*** DATA EXTRACTS ***

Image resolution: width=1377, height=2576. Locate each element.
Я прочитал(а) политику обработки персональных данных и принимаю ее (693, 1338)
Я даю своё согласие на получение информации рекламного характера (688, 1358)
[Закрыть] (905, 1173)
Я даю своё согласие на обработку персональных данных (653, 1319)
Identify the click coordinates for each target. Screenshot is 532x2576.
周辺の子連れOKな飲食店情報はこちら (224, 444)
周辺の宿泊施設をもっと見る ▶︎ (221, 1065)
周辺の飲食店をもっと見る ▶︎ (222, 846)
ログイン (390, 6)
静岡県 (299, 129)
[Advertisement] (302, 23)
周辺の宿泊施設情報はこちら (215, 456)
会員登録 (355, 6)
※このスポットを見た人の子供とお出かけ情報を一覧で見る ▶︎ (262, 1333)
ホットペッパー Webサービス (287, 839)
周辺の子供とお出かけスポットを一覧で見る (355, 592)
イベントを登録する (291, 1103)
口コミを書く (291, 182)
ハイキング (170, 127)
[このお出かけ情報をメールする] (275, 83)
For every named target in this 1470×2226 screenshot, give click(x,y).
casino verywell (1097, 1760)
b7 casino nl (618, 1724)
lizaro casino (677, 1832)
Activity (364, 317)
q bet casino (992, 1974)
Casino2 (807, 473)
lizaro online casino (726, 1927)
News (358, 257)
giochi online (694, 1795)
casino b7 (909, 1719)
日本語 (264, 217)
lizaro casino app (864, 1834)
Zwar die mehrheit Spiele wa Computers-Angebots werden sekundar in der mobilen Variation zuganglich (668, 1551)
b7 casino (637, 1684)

*** End of DATA EXTRACTS ***

◆ WHAT YOU WILL DO:
For this exercise, please output exactly the lines above starting at the line with "周辺の子連れOKな飲食店情報はこちら (224, 444)" and ending at the line with "ホットペッパー Webサービス (287, 839)", ends included.

◆ ANSWER AREA:
周辺の子連れOKな飲食店情報はこちら (224, 444)
周辺の宿泊施設をもっと見る ▶︎ (221, 1065)
周辺の飲食店をもっと見る ▶︎ (222, 846)
ログイン (390, 6)
静岡県 (299, 129)
[Advertisement] (302, 23)
周辺の宿泊施設情報はこちら (215, 456)
会員登録 (355, 6)
※このスポットを見た人の子供とお出かけ情報を一覧で見る ▶︎ (262, 1333)
ホットペッパー Webサービス (287, 839)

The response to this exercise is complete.